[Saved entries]
*** Begin section ***
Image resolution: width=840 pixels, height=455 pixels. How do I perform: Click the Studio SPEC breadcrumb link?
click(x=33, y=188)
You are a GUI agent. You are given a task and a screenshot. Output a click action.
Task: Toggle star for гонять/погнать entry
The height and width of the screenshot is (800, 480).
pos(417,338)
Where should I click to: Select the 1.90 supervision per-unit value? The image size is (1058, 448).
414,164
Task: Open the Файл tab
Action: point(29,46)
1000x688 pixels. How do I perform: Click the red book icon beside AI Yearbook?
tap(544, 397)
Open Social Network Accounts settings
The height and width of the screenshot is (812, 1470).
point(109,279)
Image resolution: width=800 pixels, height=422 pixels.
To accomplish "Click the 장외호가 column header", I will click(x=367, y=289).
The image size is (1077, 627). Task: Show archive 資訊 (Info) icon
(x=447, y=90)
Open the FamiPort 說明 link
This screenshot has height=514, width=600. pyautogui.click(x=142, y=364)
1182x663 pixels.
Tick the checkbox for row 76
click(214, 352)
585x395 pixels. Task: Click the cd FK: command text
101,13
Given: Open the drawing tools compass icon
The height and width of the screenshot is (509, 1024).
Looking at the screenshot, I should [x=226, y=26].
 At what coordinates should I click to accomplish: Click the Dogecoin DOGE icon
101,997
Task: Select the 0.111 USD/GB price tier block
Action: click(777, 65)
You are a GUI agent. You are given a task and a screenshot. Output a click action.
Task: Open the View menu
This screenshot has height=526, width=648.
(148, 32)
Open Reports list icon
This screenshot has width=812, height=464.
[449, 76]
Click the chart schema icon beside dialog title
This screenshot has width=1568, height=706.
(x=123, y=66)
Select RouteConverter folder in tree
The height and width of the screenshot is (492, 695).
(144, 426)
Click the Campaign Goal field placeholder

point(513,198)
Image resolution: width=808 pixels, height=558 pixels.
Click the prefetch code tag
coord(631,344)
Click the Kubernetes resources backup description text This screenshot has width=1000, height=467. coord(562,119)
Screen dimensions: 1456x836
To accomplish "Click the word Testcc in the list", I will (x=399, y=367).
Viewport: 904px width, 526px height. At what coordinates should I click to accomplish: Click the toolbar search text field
*** End section ***
Show every line in the entries above that contains the string "will".

REPLY ::
To accomplish "Click the 장외호가 column header", I will click(x=367, y=289).
To accomplish "Click the word Testcc in the list", I will (x=399, y=367).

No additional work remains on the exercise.